## Apply what you read
1 - Answer these from the forum thread about the Code 3 lightbar lens:
(a) Besides several online stores, where did Chiputz look for a new lens?
(b) What model does Pirsch think the light is?
(c) According to Too Stroked, what should new plastic be kept coated with?
2 - Reproduce the part of the forum thread about the Code 3 lightbar lens starting at "Kind of a good" and ending at "with UV protection.".

## Excerpted text
-- -- --
# Code 3 Force 4 halogen lens



## Chiputz (Dec 28, 2010)

A friend of mine gave me a used Code 3 Force 4 dual rotator halogen lightbar. The problem is the lens is very weather beaten and opaque. Will a headlight polishing kit work to clear up this lens? Thanks


----------



## overtime (Nov 5, 2009)

It might, But you can easily get a new lens for it as well. Its worth a shot.


----------



## Chiputz (Dec 28, 2010)

Everywhere I looked there is nothing listed. I checked Ebay as well as several online stores and nothing is listed, except used units. I'll give it a shot with the polishing kit and see what happens. Thanks


----------



## Pirsch (Jun 1, 2007)

Chiputz;1233718 said:


> A friend of mine gave me a used Code 3 Force 4 dual rotator halogen lightbar. The problem is the lens is very weather beaten and opaque. Will a headlight polishing kit work to clear up this lens? Thanks


McGuires Cleaner Polish works good...You can also get some Lens Renew stuff...

Give this place a call they may have a replacement lense..Sounds like you've got a Force 4 LP 6105 light..

www.campsafetyinc.com they're in the Cincinnati area.

You can also try some of that Headlight lense cleaner for dull headlights...that stuff works wonders... You can get that stuff at any automotive store.


----------



## Aveerainc (Jan 29, 2009)

Plexus works well for removing scratches from plastic


----------



## Too Stroked (Jan 1, 2010)

Kind of a good news / bad news story here. The good news is that you can bring the outer plastic dome back to a certain degree - depending on how bad it currently is. One of our newer members - Yooper - recently posted up some picks of another Code 3 bar he's working on restoring. (It has the same problems you have.) Through wet sanding and proper polishing / buffing techniques, he's been able to make it look really nice. I'll try to find the post and link you to it. 

Now for the bad news. From what I've seen, UV damage like what you have is pretty much terminal. Said another way, once it starts, you're pretty well done. Sure, you can sand and polish - repeatedly - to keep it looking good, but it's pretty much all over. 

If you really want the long term solution, buy new plastic. Then, keep it coated with a decent wax or sealant with UV protection.


----------



## Too Stroked (Jan 1, 2010)

Try this link: http://www.thedetailerscafe.com/smf/index.php?topic=2133.0


----------



## Pirsch (Jun 1, 2007)

Yeah he did a good job but I don't know about the wet sanding... I've always used the "Cleaner Wax" and it does both...


----------



## Chiputz (Dec 28, 2010)

Thanks for the replies Guys. I didn't even think of trying Cleaner wax. I've got a bottle in the garage right now. The lens is comparable to the red one on the site Too Stroked linked to. I have no dreams of making it like new, I just want to make sure I'm seen when I'm pushing.
-- -- --
## Data listing
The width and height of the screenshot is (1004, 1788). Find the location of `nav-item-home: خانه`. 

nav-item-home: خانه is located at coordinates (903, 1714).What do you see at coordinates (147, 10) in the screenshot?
-- -- --
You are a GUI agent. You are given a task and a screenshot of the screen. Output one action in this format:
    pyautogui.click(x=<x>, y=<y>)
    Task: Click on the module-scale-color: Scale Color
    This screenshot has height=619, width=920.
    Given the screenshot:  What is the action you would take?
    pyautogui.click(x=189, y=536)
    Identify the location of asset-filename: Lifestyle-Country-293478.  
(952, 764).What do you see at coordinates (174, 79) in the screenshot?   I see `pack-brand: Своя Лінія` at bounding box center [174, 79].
-- -- --
## Solutions below
1 -
(a) Ebay
(b) A Force 4 LP 6105
(c) A decent wax or sealant with UV protection

2 -
Kind of a good news / bad news story here. The good news is that you can bring the outer plastic dome back to a certain degree - depending on how bad it currently is. One of our newer members - Yooper - recently posted up some picks of another Code 3 bar he's working on restoring. (It has the same problems you have.) Through wet sanding and proper polishing / buffing techniques, he's been able to make it look really nice. I'll try to find the post and link you to it. 

Now for the bad news. From what I've seen, UV damage like what you have is pretty much terminal. Said another way, once it starts, you're pretty well done. Sure, you can sand and polish - repeatedly - to keep it looking good, but it's pretty much all over. 

If you really want the long term solution, buy new plastic. Then, keep it coated with a decent wax or sealant with UV protection.